Vargas's testimony was sufficient to sustain Reyes's conviction because it gave the jury a basis to find each of the required elements beyond a reasonable doubt. During the trial, Vargas explained that Reyes had a customer named Willie Jones, who would buy powder cocaine from Reyes, cook it, and sell it as crack at a spot on Arlington Avenue; that Gedders was encroaching on Jones' spot; and that Jones asked Reyes to “take care of the problem.” Vargas recounted how Reyes ordered the murder of Gedders; how Vargas, Reyes and co-defendant Frank Medina drove around looking for Gedders; and how, when they found him, Reyes instructed Vargas to get out of the car and shoot Gedders. Vargas then described how he walked up to Gedders, fired 15 rounds into him, saw him fall, and ran back to the car. New York Police Officer Charles James (one of the two officers who were first on the scene) provided some corroboration for Vargas's account: He saw spent shells on the ground and vouchered 15 spent shells. There was sufficient evidence for the jury to convict.

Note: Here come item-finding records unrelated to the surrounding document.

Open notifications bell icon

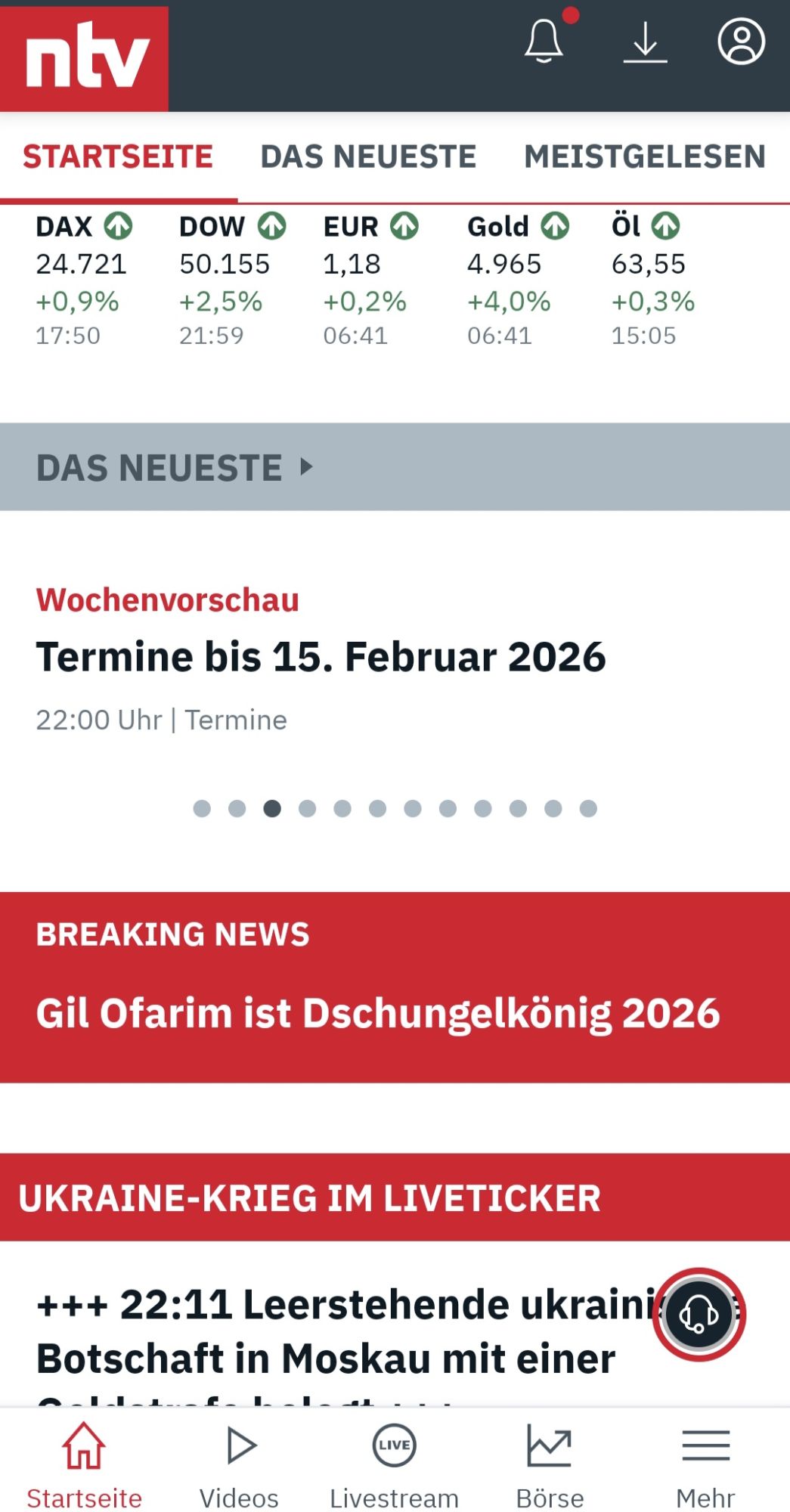coord(544,42)
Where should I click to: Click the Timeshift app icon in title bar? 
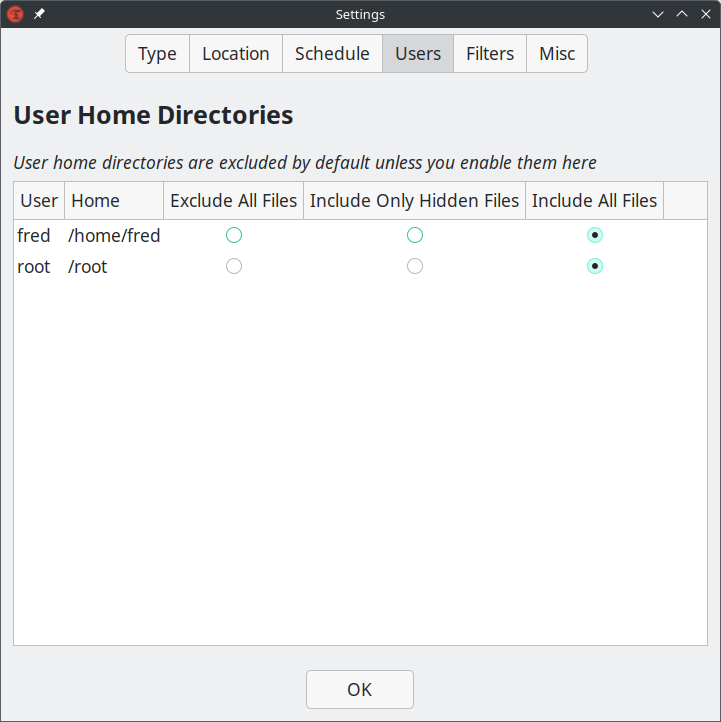[x=15, y=14]
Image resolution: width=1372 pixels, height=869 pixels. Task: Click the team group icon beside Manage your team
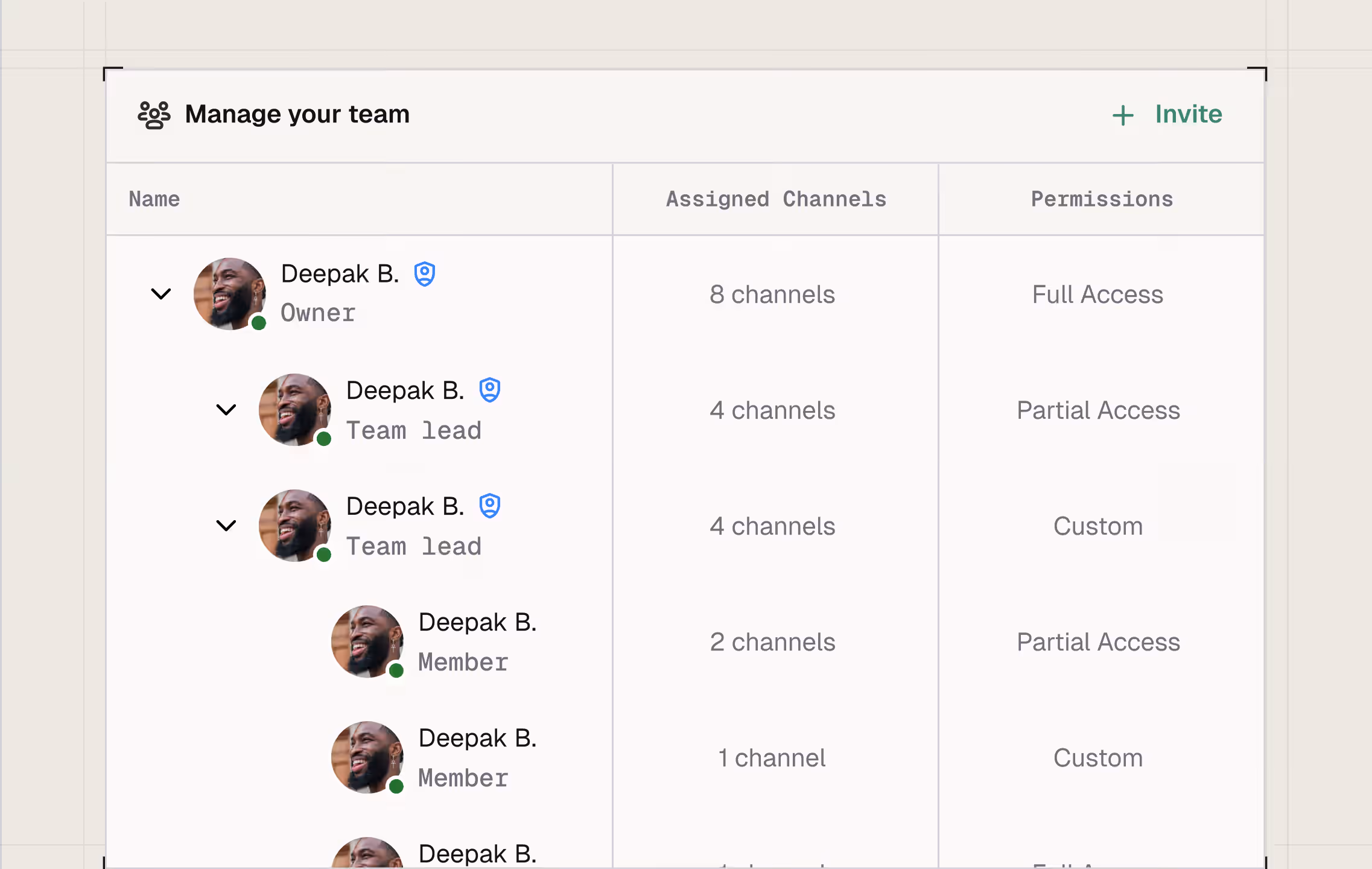[x=154, y=115]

3. Use of New York State Map During Summation
Finally, Reyes argues that the district court erred by permitting the government to refer the jury to a blown-up map of New York State during its summation. The government used the map to show the distances that gang members traveled to visit Reyes when he was in prison at Cape Vincent. Reyes contends that this was error because “[t]he map was not in evidence, yet it was enlarged to a size that made an inescapable impact upon the jurors.” There is no case in this Circuit that is directly on point, but the Eighth Circuit has held that in closing arguments, “[t]he use of summary charts, diagrams, and other visual aids is generally permissible in the sound discretion of the trial court” and such aids “need not be admitted into evidence.” United States v. Crockett, 49 F.3d 1357, 1360-61 (8th Cir.1995). We need no such broad rule to decide this case, in which the district court permitted the prosecution to use a map of the state as “an aid in summation.” This was not an abuse of discretion.
The judgment of the district court is affirmed.
1. Reyes filed an omnibus pretrial motion that, inter alia, requested a hearing to determine whether the government derived any evidence from the illegal search of the Sharp computer. Even if we construe this as a motion in limine, there would still be no preservation here because the district court never “ruled upon [the motion] without equivocation,” a necessary precondition if a motion in limine is relied upon to preserve an evidentiary objection. United States v. Yu-Leung, 51 F.3d 1116, 1121 (2d Cir.1995).